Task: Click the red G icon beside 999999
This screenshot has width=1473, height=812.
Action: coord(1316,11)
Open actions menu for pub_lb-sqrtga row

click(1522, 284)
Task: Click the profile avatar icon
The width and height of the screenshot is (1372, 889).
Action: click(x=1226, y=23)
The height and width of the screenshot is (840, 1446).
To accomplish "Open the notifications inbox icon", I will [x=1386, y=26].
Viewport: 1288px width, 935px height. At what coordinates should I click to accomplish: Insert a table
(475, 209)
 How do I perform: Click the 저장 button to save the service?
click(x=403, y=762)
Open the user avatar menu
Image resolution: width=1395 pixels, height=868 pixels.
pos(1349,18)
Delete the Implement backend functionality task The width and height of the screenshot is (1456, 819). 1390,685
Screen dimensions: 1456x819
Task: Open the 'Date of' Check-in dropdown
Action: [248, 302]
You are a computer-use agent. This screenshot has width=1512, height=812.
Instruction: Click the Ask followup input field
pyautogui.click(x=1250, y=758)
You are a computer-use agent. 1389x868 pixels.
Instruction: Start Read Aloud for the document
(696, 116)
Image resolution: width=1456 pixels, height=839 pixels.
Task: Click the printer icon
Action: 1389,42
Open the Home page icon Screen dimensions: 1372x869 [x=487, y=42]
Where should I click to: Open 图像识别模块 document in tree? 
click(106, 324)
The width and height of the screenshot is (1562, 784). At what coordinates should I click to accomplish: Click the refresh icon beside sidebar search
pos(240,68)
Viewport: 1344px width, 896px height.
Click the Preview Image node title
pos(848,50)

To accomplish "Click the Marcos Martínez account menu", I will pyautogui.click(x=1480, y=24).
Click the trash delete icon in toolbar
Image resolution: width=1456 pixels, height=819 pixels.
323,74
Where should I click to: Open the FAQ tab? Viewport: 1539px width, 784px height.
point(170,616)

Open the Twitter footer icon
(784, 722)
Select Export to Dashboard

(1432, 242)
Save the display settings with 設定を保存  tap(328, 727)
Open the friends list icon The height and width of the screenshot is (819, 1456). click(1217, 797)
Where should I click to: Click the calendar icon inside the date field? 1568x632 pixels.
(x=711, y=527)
..........
• What you are asked to do: Copy each entry exactly. Omit none.

• Exercise solution:
Task: Click the red G icon beside 999999
This screenshot has width=1473, height=812.
Action: coord(1316,11)
Open actions menu for pub_lb-sqrtga row

click(1522, 284)
Task: Click the profile avatar icon
The width and height of the screenshot is (1372, 889).
Action: click(x=1226, y=23)
The height and width of the screenshot is (840, 1446).
To accomplish "Open the notifications inbox icon", I will [x=1386, y=26].
Viewport: 1288px width, 935px height. At what coordinates should I click to accomplish: Insert a table
(475, 209)
 How do I perform: Click the 저장 button to save the service?
click(x=403, y=762)
Open the user avatar menu
Image resolution: width=1395 pixels, height=868 pixels.
pos(1349,18)
Delete the Implement backend functionality task The width and height of the screenshot is (1456, 819). 1390,685
Screen dimensions: 1456x819
Task: Open the 'Date of' Check-in dropdown
Action: [248, 302]
You are a computer-use agent. This screenshot has width=1512, height=812.
Instruction: Click the Ask followup input field
pyautogui.click(x=1250, y=758)
You are a computer-use agent. 1389x868 pixels.
Instruction: Start Read Aloud for the document
(696, 116)
Image resolution: width=1456 pixels, height=839 pixels.
Task: Click the printer icon
Action: 1389,42
Open the Home page icon Screen dimensions: 1372x869 [x=487, y=42]
Where should I click to: Open 图像识别模块 document in tree? 
click(106, 324)
The width and height of the screenshot is (1562, 784). At what coordinates should I click to accomplish: Click the refresh icon beside sidebar search
pos(240,68)
Viewport: 1344px width, 896px height.
Click the Preview Image node title
pos(848,50)

To accomplish "Click the Marcos Martínez account menu", I will pyautogui.click(x=1480, y=24).
Click the trash delete icon in toolbar
Image resolution: width=1456 pixels, height=819 pixels.
323,74
Where should I click to: Open the FAQ tab? Viewport: 1539px width, 784px height.
point(170,616)

Open the Twitter footer icon
(784, 722)
Select Export to Dashboard

(1432, 242)
Save the display settings with 設定を保存  tap(328, 727)
Open the friends list icon The height and width of the screenshot is (819, 1456). click(1217, 797)
Where should I click to: Click the calendar icon inside the date field? 1568x632 pixels.
(x=711, y=527)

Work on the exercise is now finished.